• _Data under study_:
+++++

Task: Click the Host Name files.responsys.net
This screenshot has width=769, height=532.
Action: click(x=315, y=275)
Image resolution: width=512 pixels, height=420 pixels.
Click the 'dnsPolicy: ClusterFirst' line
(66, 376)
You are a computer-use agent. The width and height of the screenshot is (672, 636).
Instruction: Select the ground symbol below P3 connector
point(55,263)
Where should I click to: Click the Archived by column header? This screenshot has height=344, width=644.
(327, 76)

+++++

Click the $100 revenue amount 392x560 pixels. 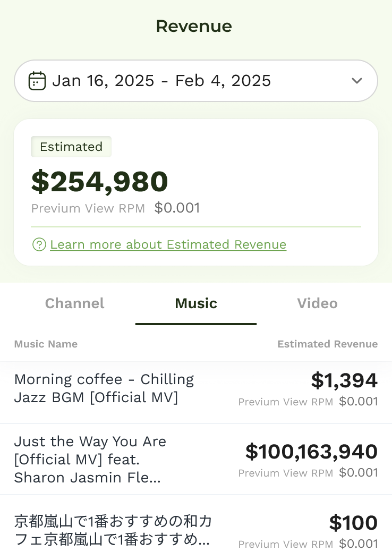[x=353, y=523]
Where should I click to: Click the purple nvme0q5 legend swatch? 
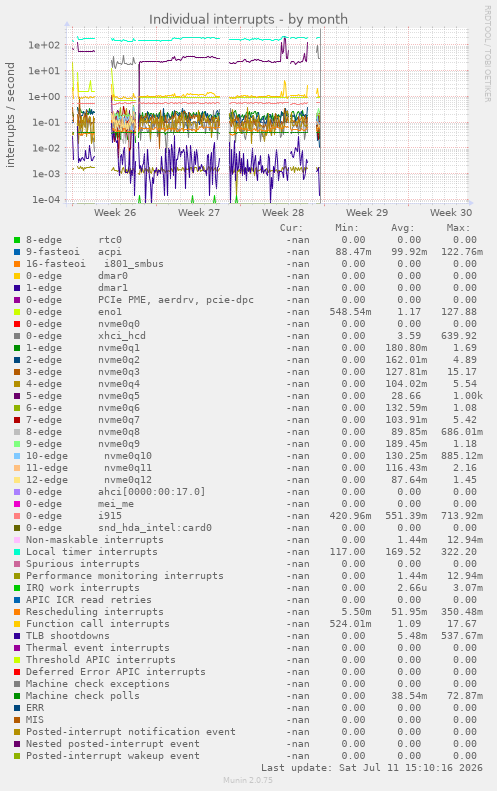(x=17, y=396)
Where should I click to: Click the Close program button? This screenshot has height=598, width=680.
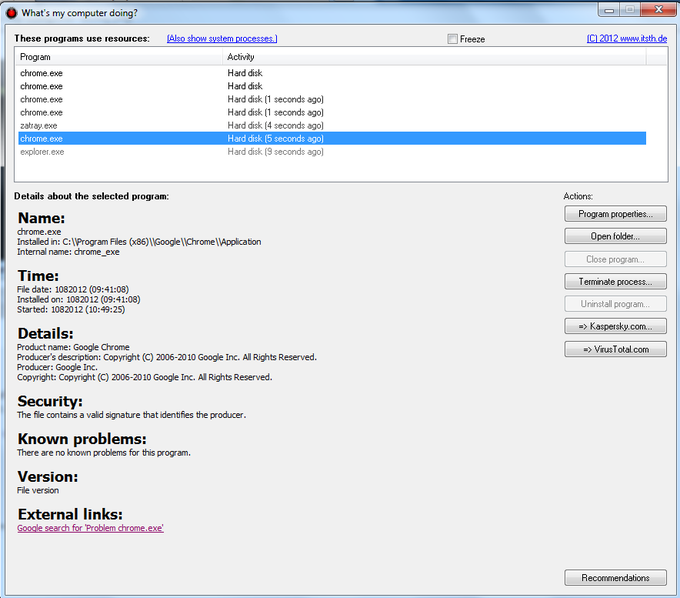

+++++

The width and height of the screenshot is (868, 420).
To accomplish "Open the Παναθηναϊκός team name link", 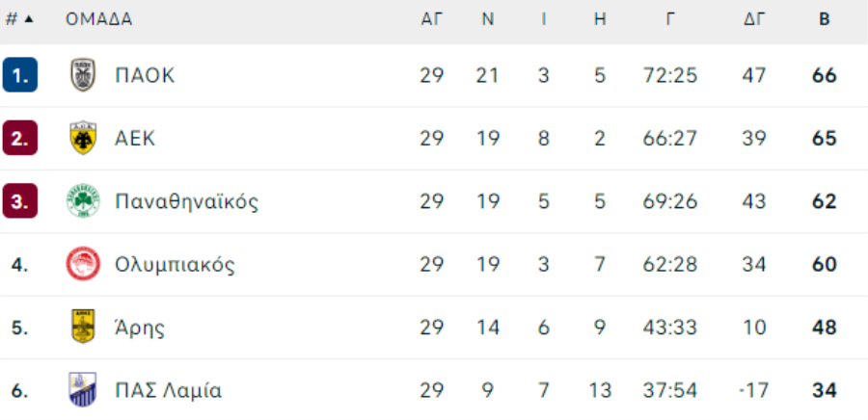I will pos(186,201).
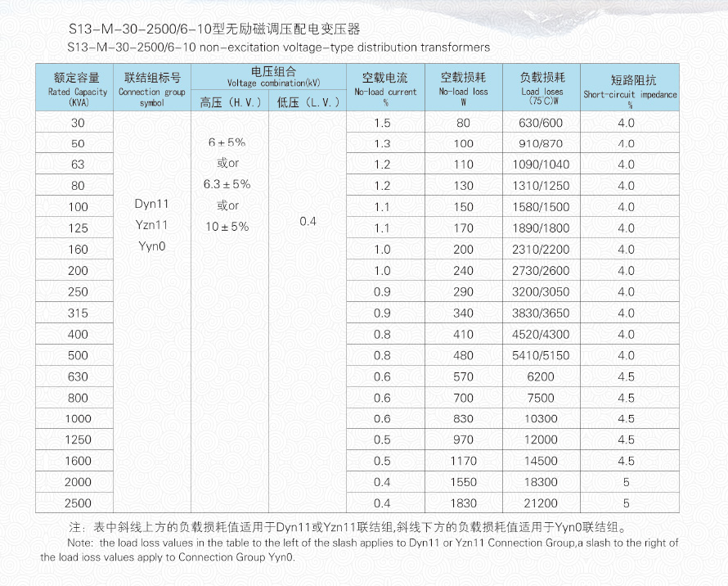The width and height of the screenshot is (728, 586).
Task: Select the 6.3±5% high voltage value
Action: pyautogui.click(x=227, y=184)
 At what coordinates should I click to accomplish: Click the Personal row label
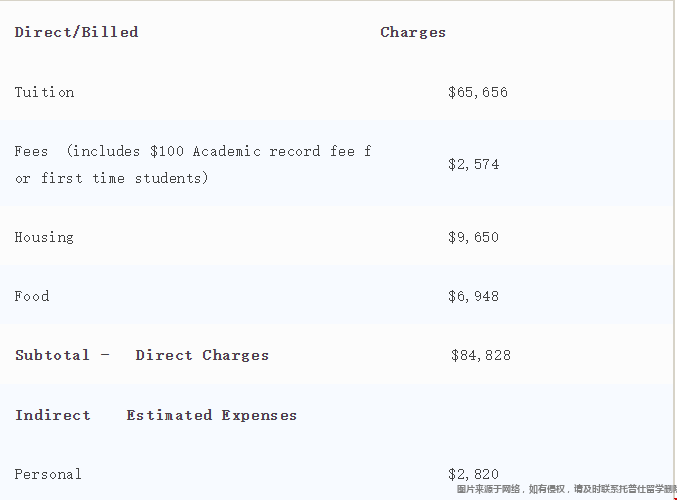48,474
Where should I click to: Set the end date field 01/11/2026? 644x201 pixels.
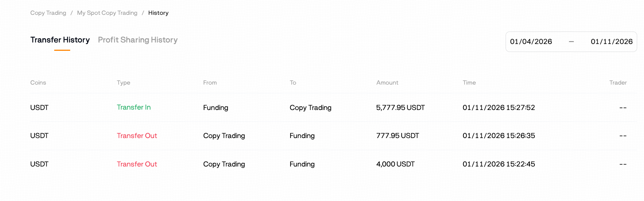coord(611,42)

+++++

• _What to do_: In the listing above, find the line holding "Where should I click to: Click the purple" and the line holding "Where should I click to: Click the Close". Reproduce those two lines and all between them exactly, leaving out pictures.

• _Answer box_:
Where should I click to: Click the purple nvme0q5 legend swatch? 
(x=17, y=396)
Where should I click to: Click the Close program button? This screenshot has height=598, width=680.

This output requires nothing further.